In the hippocampus, no changes in any gene mRNA levels were detected after SHH5000 and SHH8000 treatment. (a) Normal mice were sacrificed after SHH5000 or SHH8000 treatment for 16 h. The mice were sacrificed, and each hippocampus was collected and immediately stored in liquid nitrogen. Real-time quantitative PCR was then performed to detect differences in the mRNA expression levels of mitochondrial-related genes (Drp1, Mfn1, Mfn2, Opa1, TFAM, SGK1, UCP2, UCP4). (b) Simulated hypobaric hypoxia-induced mitochondrial dynamic alterations in the hippocampus of mice. qRT-PCR analyses of Drp1, Mfn1, Mfn2, Opa1, TFAM, SGK1, UCP2, and UCP4 in the hippocampus of mice. In the hippocampus of mice after SHH treatment, no changes in the mRNA levels of any of the genes examined were detected. Data are presented as the mean ± SD. *P < 0.05, **P < 0.01, ***P < 0.001, compared with the control group. n = 5 per group. (c) Schematic depiction of the mitochondrial dynamics within the hippocampus of mice after different treatments, including the normal control and after to SHH5000 and SHH8000 treatment.
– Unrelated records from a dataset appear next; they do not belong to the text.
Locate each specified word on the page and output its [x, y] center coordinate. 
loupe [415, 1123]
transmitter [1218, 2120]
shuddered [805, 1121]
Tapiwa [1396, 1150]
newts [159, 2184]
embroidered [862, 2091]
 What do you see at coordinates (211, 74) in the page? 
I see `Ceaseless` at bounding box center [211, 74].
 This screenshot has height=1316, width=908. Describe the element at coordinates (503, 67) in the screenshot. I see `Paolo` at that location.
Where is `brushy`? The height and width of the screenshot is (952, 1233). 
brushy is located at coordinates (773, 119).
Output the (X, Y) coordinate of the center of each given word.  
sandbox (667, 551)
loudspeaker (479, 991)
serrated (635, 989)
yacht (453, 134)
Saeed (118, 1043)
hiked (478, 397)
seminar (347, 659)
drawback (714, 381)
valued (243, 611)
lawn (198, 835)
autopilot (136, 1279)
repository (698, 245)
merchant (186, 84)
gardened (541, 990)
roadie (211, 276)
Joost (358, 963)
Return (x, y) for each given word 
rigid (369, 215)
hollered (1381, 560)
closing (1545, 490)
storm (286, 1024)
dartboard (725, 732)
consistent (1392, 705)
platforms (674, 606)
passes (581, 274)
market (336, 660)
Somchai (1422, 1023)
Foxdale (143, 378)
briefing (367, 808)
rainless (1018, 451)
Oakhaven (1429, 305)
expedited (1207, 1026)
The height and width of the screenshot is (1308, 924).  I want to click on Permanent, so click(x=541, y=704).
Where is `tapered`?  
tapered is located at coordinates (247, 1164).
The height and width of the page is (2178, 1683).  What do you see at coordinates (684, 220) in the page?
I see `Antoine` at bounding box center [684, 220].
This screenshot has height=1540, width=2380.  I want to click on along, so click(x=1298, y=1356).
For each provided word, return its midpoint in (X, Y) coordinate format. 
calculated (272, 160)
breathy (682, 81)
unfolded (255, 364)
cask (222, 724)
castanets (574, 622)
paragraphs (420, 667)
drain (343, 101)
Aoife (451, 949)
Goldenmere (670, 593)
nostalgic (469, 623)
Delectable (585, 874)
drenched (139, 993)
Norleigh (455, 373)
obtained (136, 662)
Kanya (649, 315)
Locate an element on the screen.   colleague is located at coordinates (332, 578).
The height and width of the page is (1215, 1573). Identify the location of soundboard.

Drp1, dynamin-related protein 1, a mitochondrial fission factor on the mitochondrial outer membrane; Mfn1, mitochondrial fusion protein 1, a mitochondrial fusion factor on the mitochondrial outer membrane; Mfn2, mitochondrial fusion protein 2, a mitochondrial fusion factor on the mitochondrial outer membrane; Opa1, Optic atrophy1, a mitochondrial fusion factor on the mitochondrial inner membrane; SGK1, serum and glucocorticoid-regulated protein kinase 1, a mitophagy-related factor; TFAM, mitochondrial transcription factor; UCP2, uncoupling protein 2, a mitochondrial stress factor; UCP4, uncoupling protein 4, a mitochondrial stress factor; SHH5000, simulated hypobaric hypoxia at an altitude of 5000 m; SHH8000, simulated hypobaric hypoxia at an altitude of 8000 m.